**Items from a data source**
=-=-=
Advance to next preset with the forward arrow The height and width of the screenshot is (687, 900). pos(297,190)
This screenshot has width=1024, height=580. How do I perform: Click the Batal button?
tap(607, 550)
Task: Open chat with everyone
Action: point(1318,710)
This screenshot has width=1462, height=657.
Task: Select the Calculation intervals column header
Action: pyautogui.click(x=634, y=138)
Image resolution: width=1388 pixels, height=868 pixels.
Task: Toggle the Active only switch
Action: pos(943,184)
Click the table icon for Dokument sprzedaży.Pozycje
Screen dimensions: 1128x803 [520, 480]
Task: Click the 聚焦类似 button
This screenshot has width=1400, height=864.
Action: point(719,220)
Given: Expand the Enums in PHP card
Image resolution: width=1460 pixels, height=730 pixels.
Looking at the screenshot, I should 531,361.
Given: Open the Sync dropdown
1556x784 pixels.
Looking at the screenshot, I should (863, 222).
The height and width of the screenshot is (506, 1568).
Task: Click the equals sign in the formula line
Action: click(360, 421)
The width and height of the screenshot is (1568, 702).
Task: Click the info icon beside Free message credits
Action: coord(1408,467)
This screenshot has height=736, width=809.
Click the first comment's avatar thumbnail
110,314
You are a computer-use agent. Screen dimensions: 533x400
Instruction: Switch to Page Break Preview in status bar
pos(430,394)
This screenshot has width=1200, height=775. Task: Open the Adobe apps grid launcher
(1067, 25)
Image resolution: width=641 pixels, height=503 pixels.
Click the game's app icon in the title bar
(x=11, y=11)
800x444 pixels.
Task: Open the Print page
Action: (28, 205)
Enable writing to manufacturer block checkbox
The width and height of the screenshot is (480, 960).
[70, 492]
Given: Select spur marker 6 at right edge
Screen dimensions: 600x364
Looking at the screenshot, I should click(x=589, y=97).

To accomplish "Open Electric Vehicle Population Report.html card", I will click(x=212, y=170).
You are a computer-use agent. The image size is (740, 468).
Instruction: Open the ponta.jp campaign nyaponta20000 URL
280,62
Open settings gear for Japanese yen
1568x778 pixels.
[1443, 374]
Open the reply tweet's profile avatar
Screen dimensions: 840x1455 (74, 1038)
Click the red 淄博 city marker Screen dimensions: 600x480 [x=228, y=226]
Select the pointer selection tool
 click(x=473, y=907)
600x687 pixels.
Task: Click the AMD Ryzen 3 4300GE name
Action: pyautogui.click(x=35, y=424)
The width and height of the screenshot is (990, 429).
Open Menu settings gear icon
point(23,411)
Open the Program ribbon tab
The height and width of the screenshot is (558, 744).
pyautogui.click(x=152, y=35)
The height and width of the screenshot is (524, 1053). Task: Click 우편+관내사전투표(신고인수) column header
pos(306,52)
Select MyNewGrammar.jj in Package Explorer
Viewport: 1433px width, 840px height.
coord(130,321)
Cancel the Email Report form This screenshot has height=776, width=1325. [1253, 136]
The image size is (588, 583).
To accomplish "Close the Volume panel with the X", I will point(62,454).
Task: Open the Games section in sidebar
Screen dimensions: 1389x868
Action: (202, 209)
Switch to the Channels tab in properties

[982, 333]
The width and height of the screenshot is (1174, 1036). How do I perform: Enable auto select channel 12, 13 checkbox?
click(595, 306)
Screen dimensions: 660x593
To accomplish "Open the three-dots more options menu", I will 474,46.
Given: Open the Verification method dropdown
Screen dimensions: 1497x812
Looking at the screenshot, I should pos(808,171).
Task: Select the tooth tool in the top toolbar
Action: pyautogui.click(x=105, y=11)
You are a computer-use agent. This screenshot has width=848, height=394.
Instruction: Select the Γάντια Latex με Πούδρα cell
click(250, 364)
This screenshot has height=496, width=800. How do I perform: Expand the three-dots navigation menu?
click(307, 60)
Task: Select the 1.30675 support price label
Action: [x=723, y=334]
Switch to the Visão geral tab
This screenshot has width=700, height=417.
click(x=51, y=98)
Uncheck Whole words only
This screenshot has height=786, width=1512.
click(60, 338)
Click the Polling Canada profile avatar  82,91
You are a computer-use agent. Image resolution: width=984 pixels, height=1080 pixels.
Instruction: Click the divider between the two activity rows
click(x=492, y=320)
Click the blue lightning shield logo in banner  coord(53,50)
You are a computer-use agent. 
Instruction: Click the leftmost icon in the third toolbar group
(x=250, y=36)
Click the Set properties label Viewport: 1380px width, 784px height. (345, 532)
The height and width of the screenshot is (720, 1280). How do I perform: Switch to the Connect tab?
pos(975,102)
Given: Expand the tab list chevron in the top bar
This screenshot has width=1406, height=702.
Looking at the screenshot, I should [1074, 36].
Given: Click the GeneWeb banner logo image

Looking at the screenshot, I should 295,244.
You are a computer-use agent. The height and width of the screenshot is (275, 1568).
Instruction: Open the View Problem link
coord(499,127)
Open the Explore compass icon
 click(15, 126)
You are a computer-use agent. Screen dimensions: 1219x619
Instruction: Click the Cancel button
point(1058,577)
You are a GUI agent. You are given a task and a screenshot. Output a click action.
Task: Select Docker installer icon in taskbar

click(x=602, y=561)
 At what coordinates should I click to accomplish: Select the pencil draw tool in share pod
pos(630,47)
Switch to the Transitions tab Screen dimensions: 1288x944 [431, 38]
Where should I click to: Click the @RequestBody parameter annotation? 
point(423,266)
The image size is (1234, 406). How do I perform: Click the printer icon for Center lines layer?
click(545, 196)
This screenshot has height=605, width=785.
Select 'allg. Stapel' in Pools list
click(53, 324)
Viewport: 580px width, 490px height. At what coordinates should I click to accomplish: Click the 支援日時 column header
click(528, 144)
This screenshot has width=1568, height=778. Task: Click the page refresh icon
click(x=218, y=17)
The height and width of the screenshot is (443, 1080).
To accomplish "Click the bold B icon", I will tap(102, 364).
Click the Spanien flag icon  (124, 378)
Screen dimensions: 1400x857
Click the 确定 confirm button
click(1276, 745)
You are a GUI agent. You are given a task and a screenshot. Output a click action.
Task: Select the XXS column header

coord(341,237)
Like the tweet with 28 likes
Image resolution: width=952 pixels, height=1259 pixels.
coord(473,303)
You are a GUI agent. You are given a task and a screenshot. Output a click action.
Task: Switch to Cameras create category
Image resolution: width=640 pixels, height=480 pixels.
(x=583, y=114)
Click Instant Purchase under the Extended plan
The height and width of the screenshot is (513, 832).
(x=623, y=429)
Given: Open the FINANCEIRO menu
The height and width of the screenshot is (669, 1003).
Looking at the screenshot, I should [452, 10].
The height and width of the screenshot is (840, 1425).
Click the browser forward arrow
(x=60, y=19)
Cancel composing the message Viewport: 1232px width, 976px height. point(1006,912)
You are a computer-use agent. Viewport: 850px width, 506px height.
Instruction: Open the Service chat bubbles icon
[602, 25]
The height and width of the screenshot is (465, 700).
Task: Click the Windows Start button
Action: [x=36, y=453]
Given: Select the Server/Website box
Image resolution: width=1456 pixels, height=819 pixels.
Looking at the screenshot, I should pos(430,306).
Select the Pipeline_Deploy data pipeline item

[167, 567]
=-=-=
**ASSIGNMENT**
Lines above that contain the string "will" make up the answer.

**EXERCISE SOLUTION**
To accomplish "Open Electric Vehicle Population Report.html card", I will click(x=212, y=170).
To accomplish "Close the Volume panel with the X", I will point(62,454).
To accomplish "Open the three-dots more options menu", I will 474,46.
To accomplish "Click the bold B icon", I will tap(102, 364).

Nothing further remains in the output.